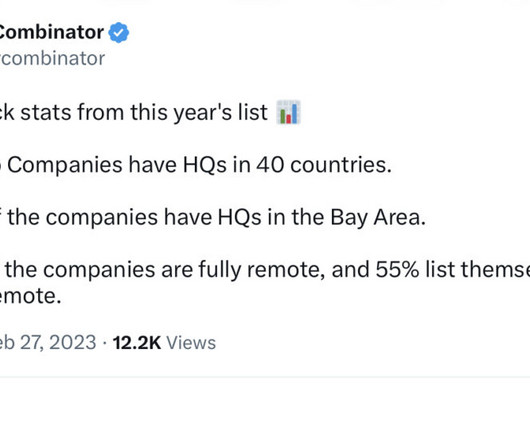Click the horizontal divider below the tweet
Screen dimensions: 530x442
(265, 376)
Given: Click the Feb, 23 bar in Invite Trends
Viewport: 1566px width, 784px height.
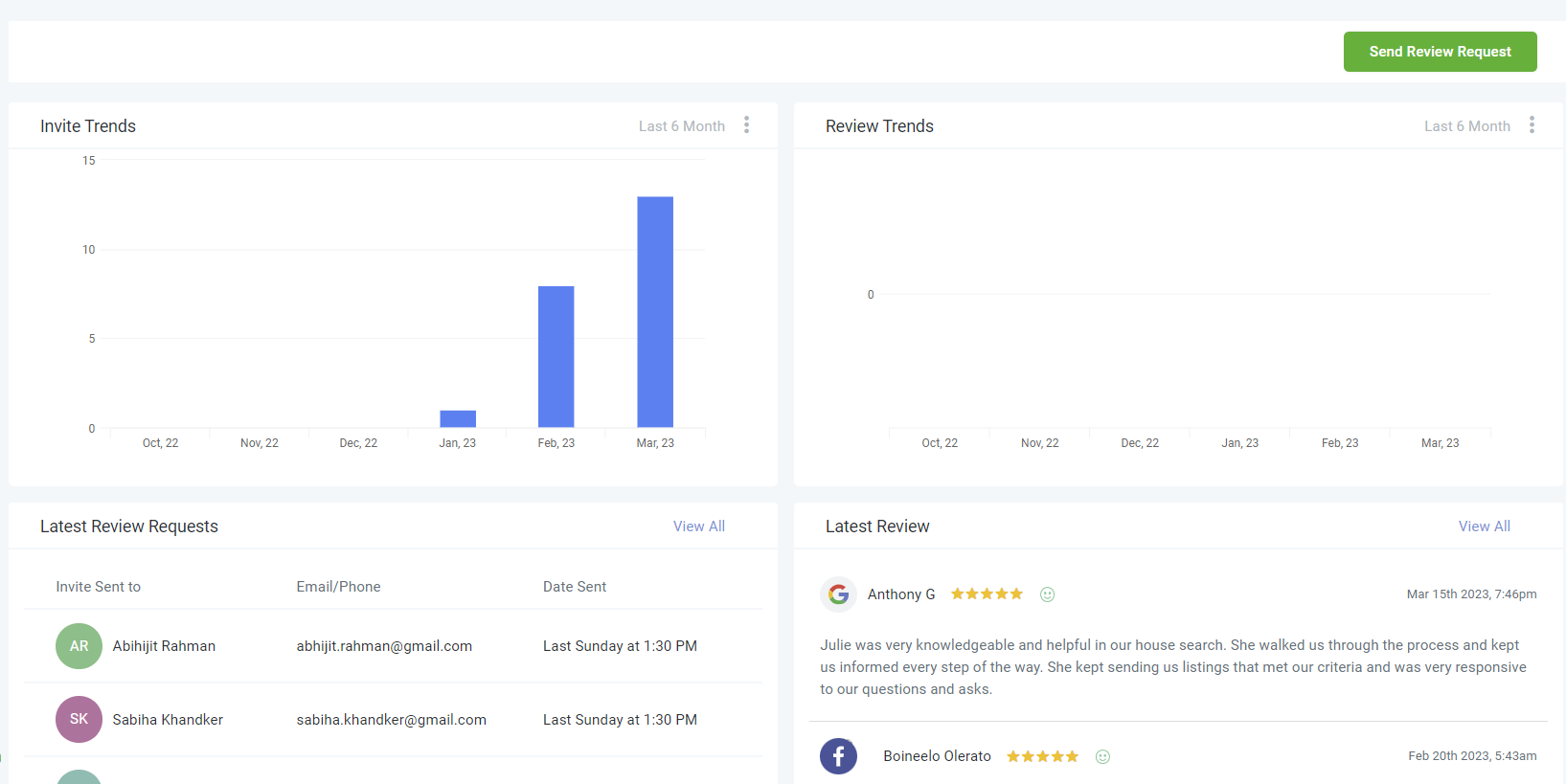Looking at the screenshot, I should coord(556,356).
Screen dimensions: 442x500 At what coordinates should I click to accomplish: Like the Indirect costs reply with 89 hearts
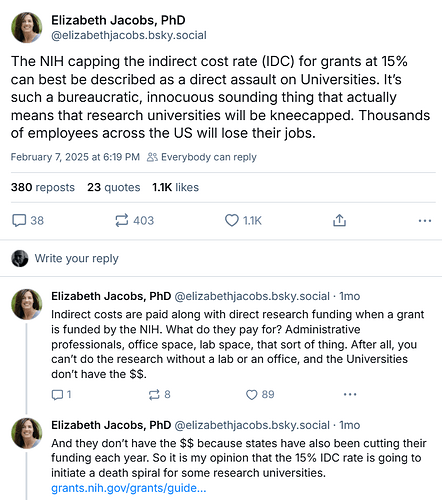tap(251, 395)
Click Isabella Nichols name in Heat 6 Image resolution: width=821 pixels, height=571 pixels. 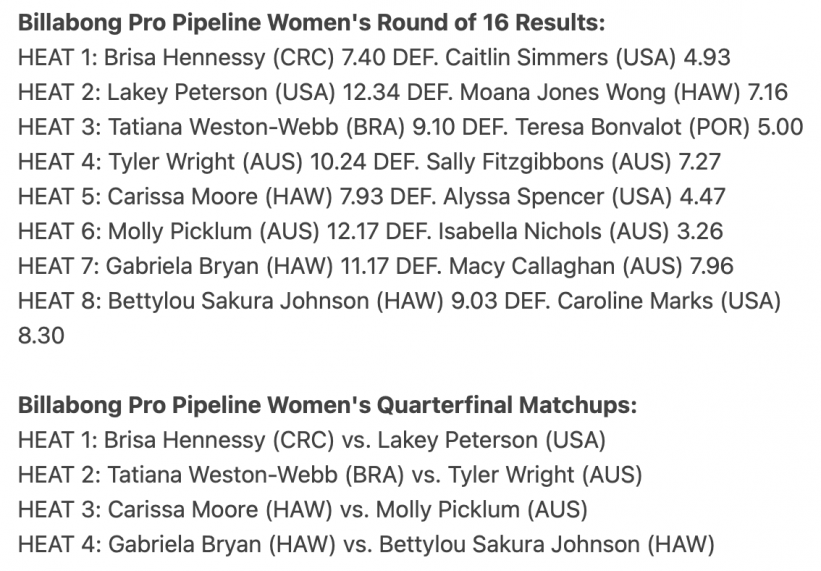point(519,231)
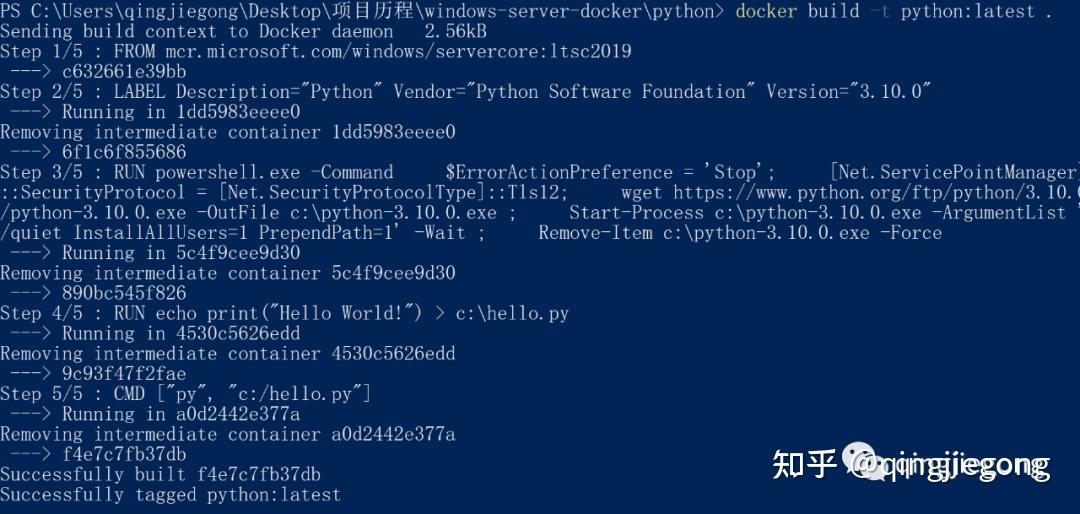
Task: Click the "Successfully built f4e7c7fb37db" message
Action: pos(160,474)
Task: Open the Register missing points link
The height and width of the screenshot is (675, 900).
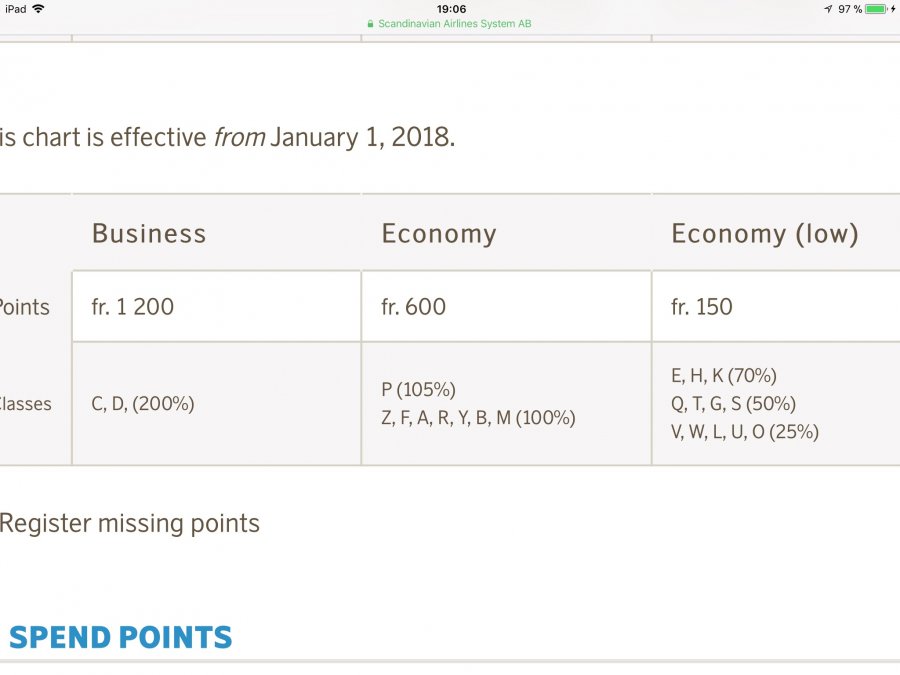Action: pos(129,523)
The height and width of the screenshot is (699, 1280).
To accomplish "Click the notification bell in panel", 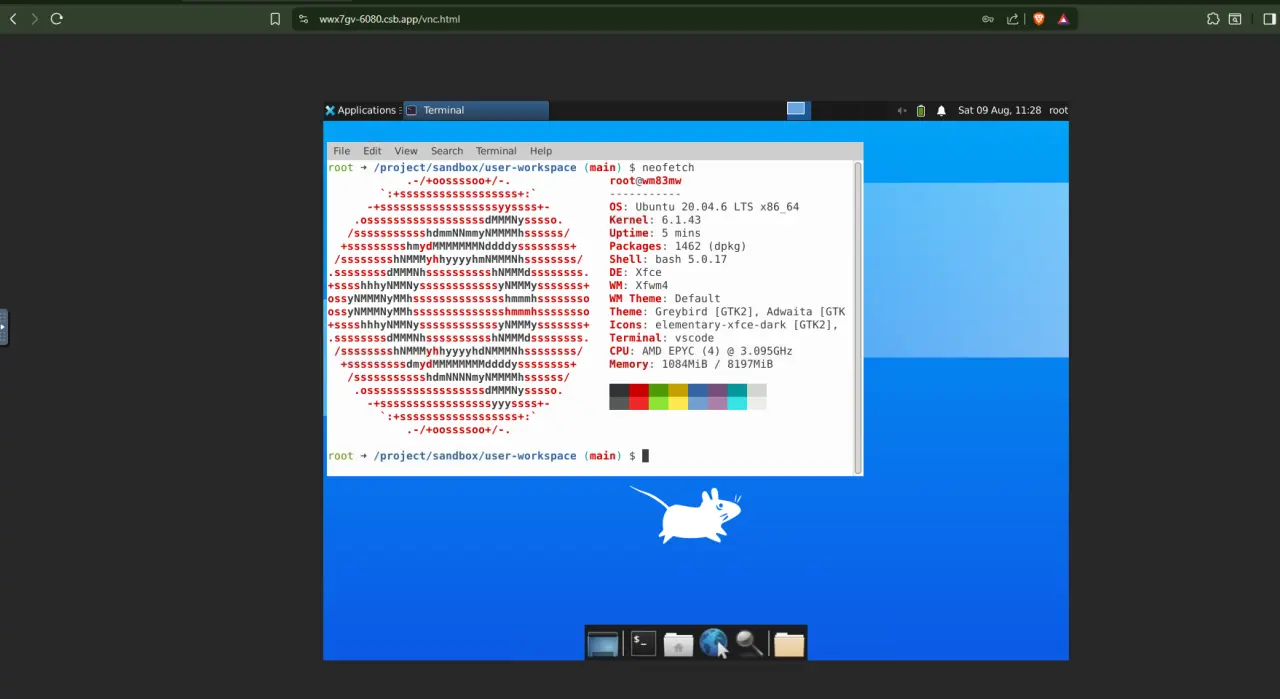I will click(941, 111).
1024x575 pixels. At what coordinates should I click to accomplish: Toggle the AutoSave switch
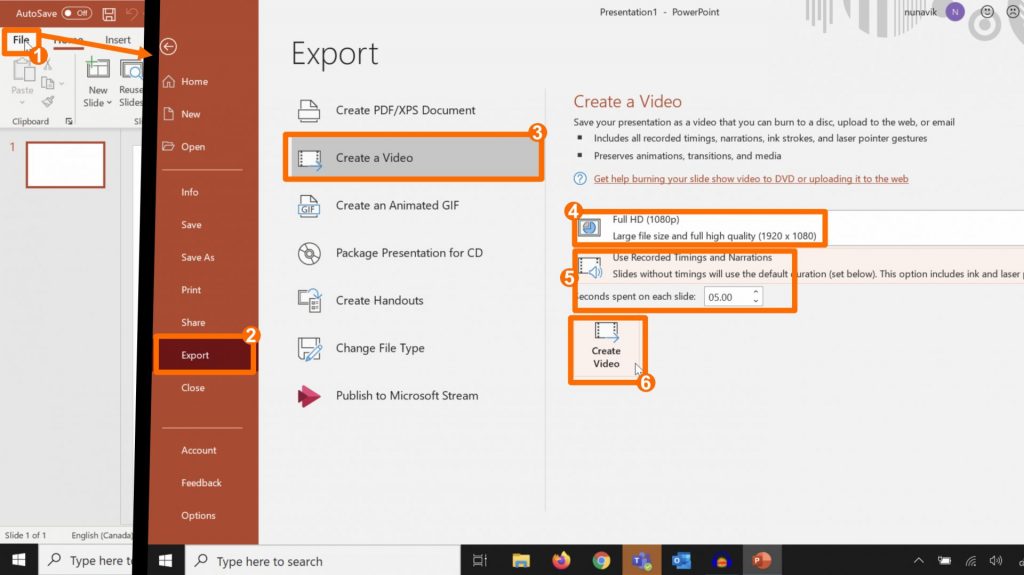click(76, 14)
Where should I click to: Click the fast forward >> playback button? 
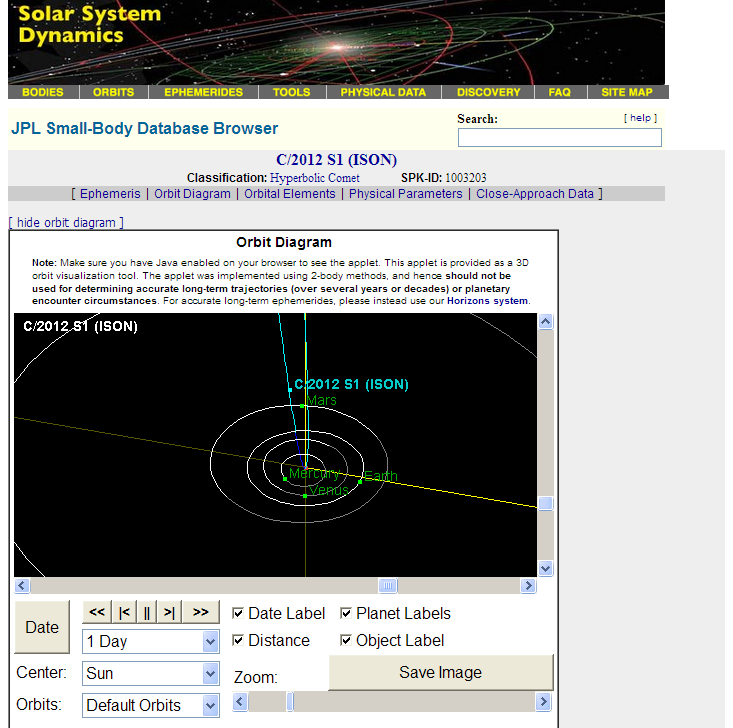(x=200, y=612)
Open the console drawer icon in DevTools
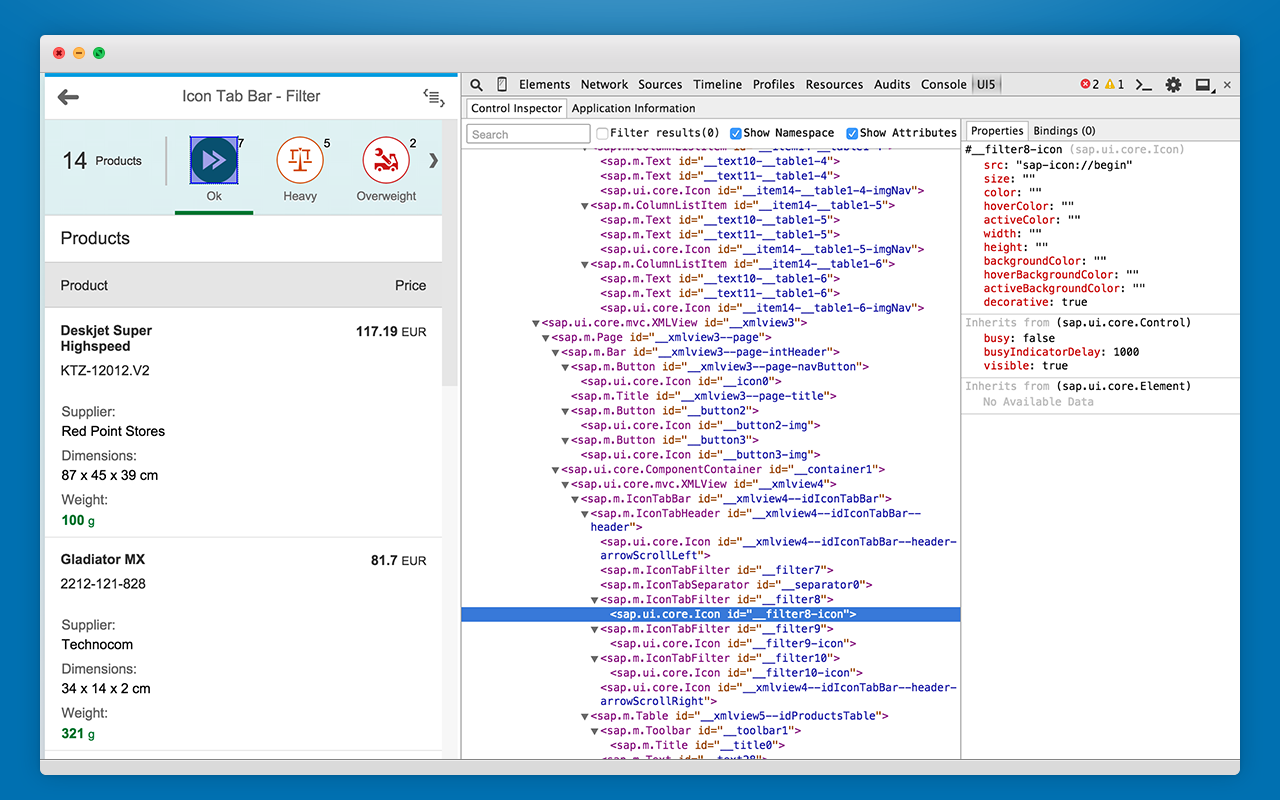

## [Instructions to follow]
Pull out all lines from the entries above in which the word "Open" appears.

## [Exercise result]
Task: Open the Register missing points link
Open the console drawer icon in DevTools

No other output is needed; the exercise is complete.